Now that that is done, does anyone have any ideas as to what could have caused this kind of a crash?

After I removed all the fish I started testing my water
SG 1.021
NH3/4 < .25 ppm
NO2 0
NO3 < 5 ppm

The PH is quite high above 8.7 (the highest the test I had would go).

I don't know if that would cause all fish except one to die all in one night and if so any ideas as to what could have suddenly made it go so high??

All the fish were swimming around and acting just fine the night before.

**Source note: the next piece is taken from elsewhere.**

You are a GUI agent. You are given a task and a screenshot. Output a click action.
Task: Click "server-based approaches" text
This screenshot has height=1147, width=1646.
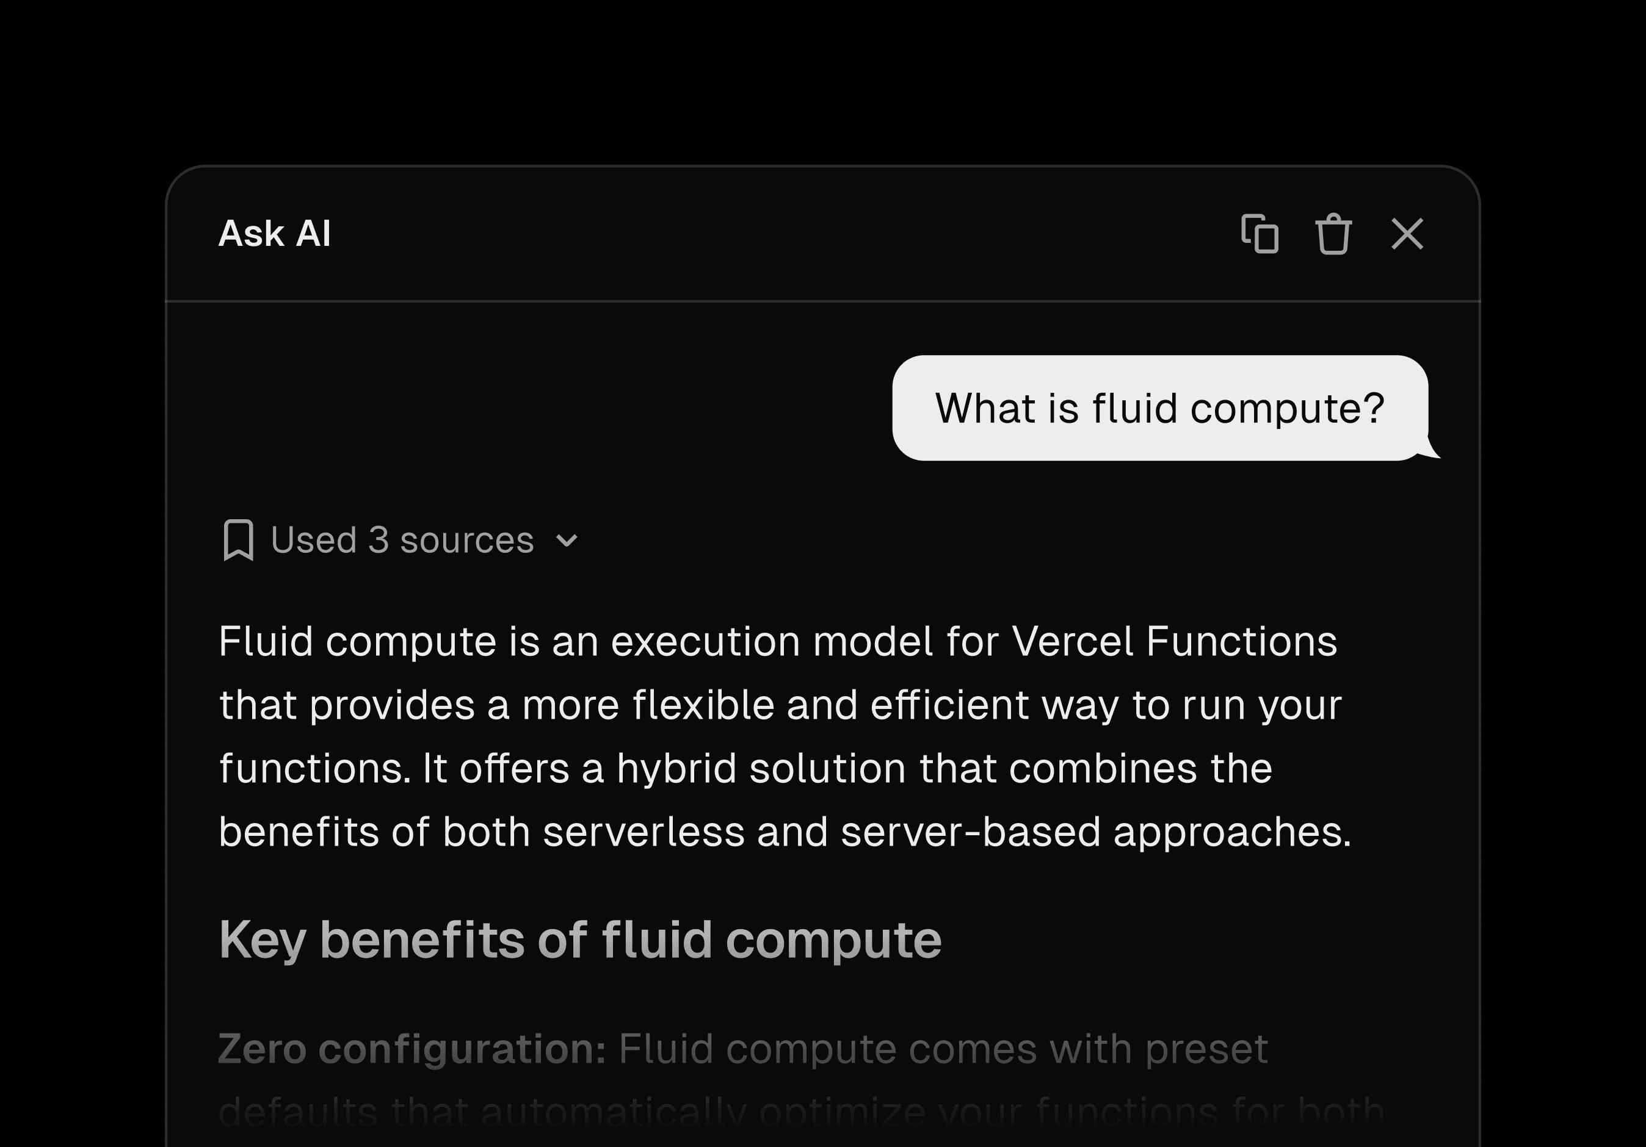[x=1095, y=832]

However about two weeks ago my 3 yr old nephue decided to help me with the tank and added in a whole bottle of Iodine, strontium, and some reef essentials with out my knowledge. When I got down their and looked at everything all the levels were the same as above except the PH was lower. I cant imagine that this would be healthy for the livestock, could this have cause the crash?

Thanks for the help.
Steve


Posted By: John Fletcher
Date Posted: August 18 2003 at 7:46am
"added in a whole bottle of Iodine, strontium, and some reef essentials" Did you say a whole bottle of each? I am sure this was the cause. Did you test the levels of each one? Did you do any water changes? I am so sorry to hear this. It is kind of hard to get mad. He was only trying to help. If you have not tested the levels, check and see where they are now.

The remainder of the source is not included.